» **PROBLEM DETAILS**
Because the copy must hold no pictures, return the data below with all of its words intact.

» **INFORMATION SHOWN**
━━━━━━━━━━━━━━━━━━━━

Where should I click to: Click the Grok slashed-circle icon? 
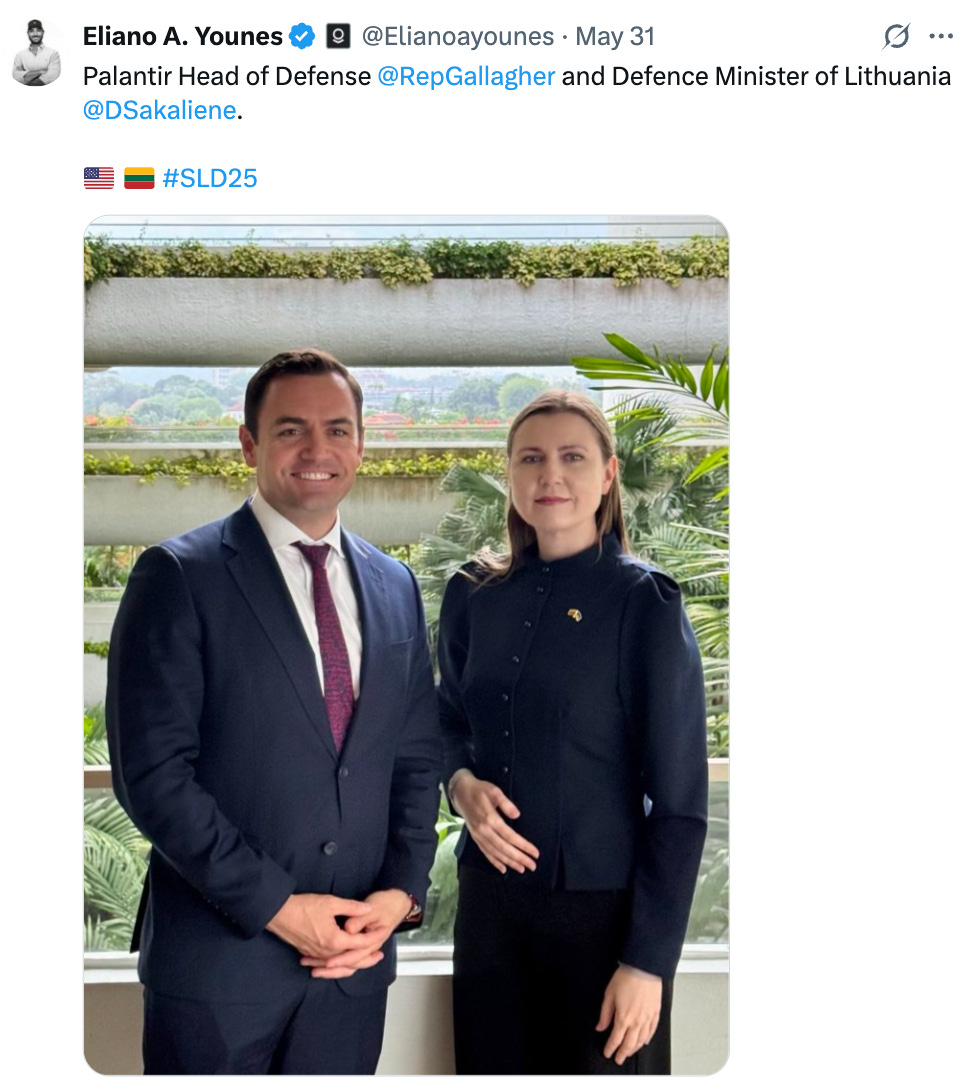(x=896, y=36)
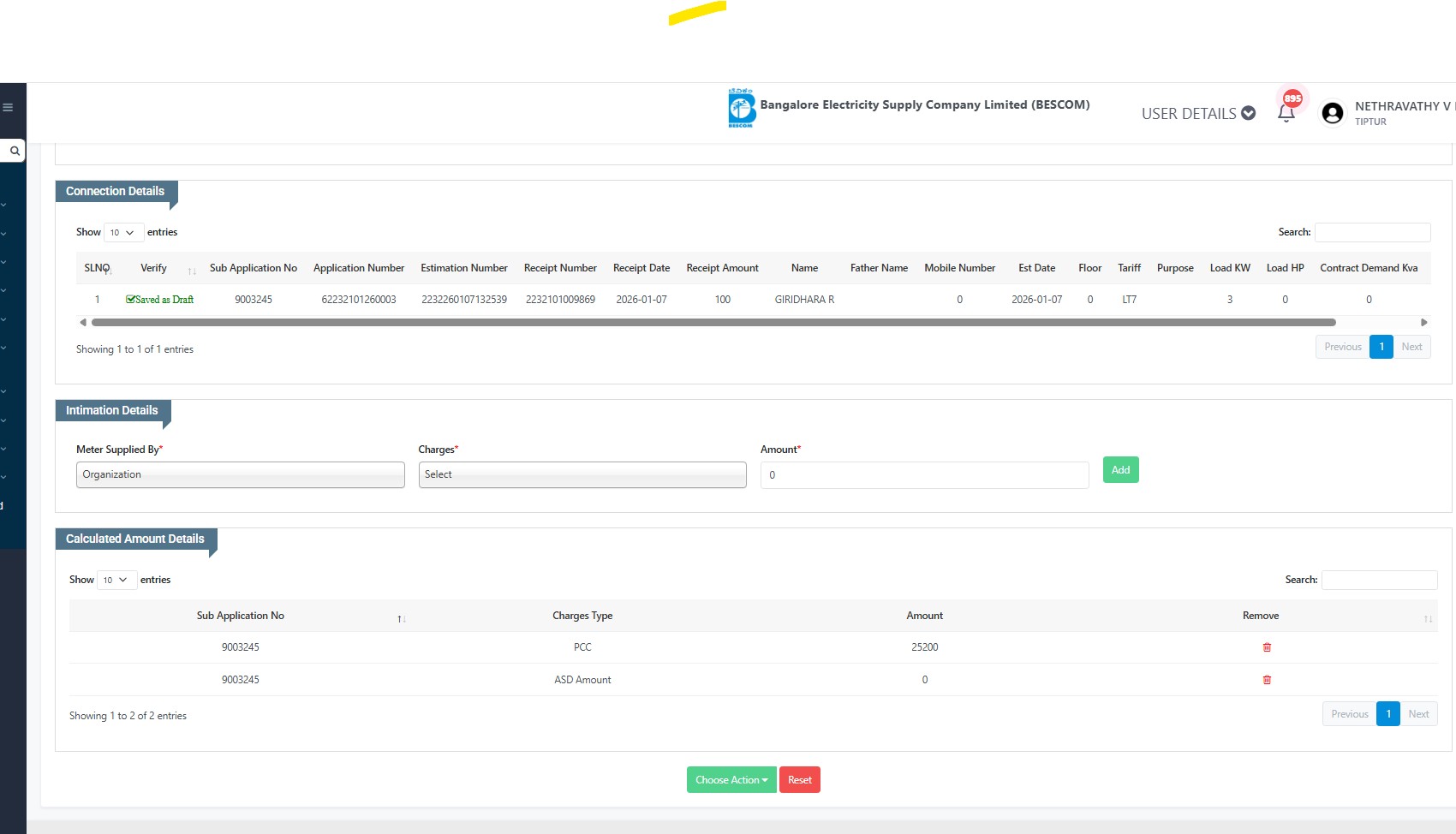The height and width of the screenshot is (834, 1456).
Task: Open the notification bell icon
Action: (x=1286, y=114)

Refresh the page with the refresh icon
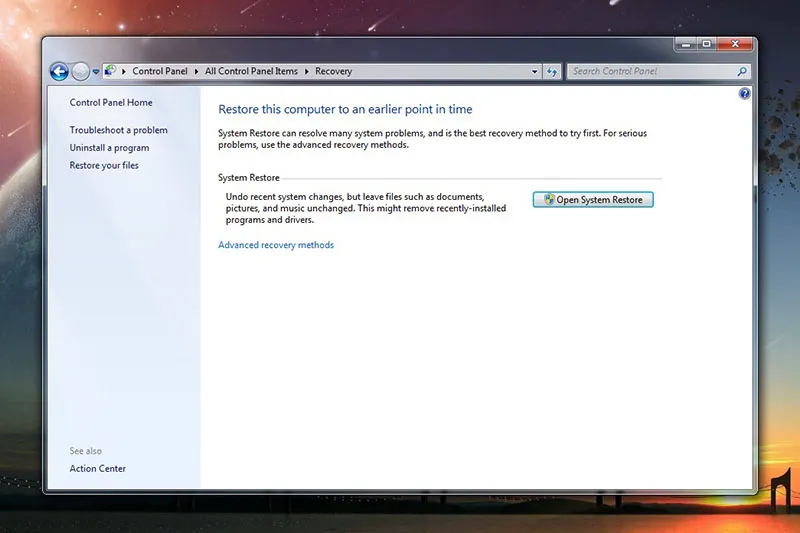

━━━━━━━━━━━━━━━━━━━━

» **RESPONSE TO THIS TASK**
Where should I click to: Click the Grok slashed-circle icon? 
(x=896, y=36)
The height and width of the screenshot is (834, 1456).
Task: Open the notification bell icon
Action: (x=1286, y=114)

Refresh the page with the refresh icon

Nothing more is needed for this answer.